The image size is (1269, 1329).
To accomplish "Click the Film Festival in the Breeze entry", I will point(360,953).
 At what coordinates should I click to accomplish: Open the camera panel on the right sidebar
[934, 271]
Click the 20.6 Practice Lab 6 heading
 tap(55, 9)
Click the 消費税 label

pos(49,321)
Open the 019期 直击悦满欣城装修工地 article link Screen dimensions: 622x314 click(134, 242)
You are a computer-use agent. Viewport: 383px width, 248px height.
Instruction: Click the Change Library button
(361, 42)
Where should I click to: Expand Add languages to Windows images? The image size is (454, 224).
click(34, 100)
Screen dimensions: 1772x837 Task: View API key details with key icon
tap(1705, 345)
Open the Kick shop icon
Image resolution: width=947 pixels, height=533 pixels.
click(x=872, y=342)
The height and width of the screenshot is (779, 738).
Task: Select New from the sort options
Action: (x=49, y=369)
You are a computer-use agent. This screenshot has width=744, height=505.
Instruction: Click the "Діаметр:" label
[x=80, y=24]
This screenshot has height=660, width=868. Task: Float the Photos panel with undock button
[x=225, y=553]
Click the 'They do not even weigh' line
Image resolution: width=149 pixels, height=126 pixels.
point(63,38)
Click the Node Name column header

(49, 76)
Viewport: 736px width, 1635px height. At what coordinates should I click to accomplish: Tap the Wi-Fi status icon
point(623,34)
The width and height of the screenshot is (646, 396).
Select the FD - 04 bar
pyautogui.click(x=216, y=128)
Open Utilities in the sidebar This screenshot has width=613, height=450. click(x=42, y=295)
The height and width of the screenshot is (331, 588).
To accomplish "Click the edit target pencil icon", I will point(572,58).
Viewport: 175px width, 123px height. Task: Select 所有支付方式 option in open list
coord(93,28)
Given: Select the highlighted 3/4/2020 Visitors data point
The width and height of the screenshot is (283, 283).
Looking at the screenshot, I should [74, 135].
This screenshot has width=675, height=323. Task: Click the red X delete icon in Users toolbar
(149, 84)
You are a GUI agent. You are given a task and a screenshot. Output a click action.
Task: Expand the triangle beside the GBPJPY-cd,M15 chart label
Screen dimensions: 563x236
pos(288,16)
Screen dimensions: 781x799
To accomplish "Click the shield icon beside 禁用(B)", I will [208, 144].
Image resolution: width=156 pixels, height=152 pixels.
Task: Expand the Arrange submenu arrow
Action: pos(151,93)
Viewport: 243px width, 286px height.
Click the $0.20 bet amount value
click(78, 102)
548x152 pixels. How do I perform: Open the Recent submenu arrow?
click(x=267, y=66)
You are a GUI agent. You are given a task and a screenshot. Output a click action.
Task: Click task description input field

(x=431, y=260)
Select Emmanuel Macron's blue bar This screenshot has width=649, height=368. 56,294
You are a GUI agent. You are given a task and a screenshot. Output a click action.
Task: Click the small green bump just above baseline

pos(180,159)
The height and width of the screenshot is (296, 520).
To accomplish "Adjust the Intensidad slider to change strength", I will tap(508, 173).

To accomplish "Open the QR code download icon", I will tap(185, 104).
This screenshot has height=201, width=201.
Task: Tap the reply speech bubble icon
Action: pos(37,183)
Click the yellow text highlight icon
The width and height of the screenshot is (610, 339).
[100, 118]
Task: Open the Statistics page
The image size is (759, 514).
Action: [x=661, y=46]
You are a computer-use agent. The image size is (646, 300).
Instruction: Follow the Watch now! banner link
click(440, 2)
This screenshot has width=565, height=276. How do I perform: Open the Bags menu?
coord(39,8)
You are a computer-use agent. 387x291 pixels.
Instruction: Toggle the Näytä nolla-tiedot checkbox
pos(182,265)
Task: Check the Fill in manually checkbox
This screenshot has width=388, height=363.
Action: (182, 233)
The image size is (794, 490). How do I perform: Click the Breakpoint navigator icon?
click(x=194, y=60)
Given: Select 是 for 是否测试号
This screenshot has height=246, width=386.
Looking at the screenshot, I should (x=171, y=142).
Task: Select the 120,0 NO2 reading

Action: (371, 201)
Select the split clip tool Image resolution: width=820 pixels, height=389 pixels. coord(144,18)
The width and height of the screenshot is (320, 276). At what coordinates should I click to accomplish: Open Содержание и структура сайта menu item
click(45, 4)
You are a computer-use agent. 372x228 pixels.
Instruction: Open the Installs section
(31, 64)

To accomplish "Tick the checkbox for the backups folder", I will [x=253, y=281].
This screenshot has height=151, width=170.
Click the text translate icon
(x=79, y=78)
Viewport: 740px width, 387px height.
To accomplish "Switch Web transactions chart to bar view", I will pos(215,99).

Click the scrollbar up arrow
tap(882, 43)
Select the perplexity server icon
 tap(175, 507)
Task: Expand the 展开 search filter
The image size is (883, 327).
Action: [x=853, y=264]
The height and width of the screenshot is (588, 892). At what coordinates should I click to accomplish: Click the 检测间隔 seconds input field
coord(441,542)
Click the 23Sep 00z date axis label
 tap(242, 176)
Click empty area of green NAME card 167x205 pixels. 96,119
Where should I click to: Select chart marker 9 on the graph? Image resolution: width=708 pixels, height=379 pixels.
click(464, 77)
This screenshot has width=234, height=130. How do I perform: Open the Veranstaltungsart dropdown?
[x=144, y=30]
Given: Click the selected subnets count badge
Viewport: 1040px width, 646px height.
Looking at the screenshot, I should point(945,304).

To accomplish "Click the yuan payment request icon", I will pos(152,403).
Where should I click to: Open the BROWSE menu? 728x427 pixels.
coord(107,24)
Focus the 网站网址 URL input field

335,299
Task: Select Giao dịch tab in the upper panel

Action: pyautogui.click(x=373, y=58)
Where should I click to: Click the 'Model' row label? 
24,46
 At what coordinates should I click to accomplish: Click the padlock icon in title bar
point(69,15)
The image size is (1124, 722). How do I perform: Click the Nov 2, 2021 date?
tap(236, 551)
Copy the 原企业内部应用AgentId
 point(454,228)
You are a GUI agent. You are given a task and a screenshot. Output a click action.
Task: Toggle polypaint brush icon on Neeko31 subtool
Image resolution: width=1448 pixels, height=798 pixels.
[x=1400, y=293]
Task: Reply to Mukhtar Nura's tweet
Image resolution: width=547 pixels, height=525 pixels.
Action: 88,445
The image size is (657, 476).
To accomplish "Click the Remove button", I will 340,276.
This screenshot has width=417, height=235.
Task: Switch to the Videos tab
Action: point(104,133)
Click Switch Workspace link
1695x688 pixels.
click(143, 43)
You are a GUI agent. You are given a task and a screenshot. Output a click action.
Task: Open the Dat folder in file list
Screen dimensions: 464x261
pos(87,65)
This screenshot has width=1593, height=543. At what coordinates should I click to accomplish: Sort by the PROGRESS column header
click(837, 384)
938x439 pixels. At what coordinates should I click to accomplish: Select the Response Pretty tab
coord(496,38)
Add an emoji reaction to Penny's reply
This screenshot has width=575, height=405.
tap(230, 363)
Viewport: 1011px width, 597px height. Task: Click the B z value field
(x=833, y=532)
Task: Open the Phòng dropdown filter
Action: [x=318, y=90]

============================================================

* What the task asks: Go through the records above and return each line in which the word "folder" occurs.

* Task response:
To accomplish "Tick the checkbox for the backups folder", I will [x=253, y=281].
Task: Open the Dat folder in file list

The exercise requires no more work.